ABOUT THIS TASK:
Copy nothing from the entries below except the lines from the one containing "586x675 pixels." through the one containing "Task: Click the how to customize taskbar link", and copy those exactly.

Excerpts from a dataset:
┌──

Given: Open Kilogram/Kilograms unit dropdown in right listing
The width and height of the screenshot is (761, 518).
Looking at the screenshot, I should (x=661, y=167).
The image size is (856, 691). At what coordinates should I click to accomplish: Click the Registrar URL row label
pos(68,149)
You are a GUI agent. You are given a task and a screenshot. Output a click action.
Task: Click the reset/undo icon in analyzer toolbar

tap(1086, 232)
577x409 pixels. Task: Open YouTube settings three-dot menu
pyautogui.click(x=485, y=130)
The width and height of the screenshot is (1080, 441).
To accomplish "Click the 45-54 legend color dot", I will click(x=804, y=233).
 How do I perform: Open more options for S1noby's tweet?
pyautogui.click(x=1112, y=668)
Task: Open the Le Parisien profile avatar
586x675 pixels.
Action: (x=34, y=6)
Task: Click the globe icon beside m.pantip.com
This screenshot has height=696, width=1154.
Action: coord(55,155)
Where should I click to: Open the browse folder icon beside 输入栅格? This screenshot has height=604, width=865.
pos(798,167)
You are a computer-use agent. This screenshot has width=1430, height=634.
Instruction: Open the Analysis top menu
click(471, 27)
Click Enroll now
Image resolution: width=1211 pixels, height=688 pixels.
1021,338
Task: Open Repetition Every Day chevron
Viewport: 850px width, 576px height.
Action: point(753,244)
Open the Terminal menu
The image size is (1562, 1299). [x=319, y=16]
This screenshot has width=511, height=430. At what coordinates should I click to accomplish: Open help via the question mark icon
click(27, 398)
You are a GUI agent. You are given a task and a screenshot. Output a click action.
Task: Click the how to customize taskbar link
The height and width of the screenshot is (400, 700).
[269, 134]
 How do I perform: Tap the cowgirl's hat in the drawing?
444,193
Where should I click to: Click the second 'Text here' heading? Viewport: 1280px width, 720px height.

└──

FINISHED EXERCISE:
586x675 pixels.
Action: (x=34, y=6)
Task: Click the globe icon beside m.pantip.com
This screenshot has height=696, width=1154.
Action: coord(55,155)
Where should I click to: Open the browse folder icon beside 输入栅格? This screenshot has height=604, width=865.
pos(798,167)
You are a computer-use agent. This screenshot has width=1430, height=634.
Instruction: Open the Analysis top menu
click(471, 27)
Click Enroll now
Image resolution: width=1211 pixels, height=688 pixels.
1021,338
Task: Open Repetition Every Day chevron
Viewport: 850px width, 576px height.
Action: point(753,244)
Open the Terminal menu
The image size is (1562, 1299). [x=319, y=16]
This screenshot has width=511, height=430. At what coordinates should I click to accomplish: Open help via the question mark icon
click(27, 398)
You are a GUI agent. You are given a task and a screenshot. Output a click action.
Task: Click the how to customize taskbar link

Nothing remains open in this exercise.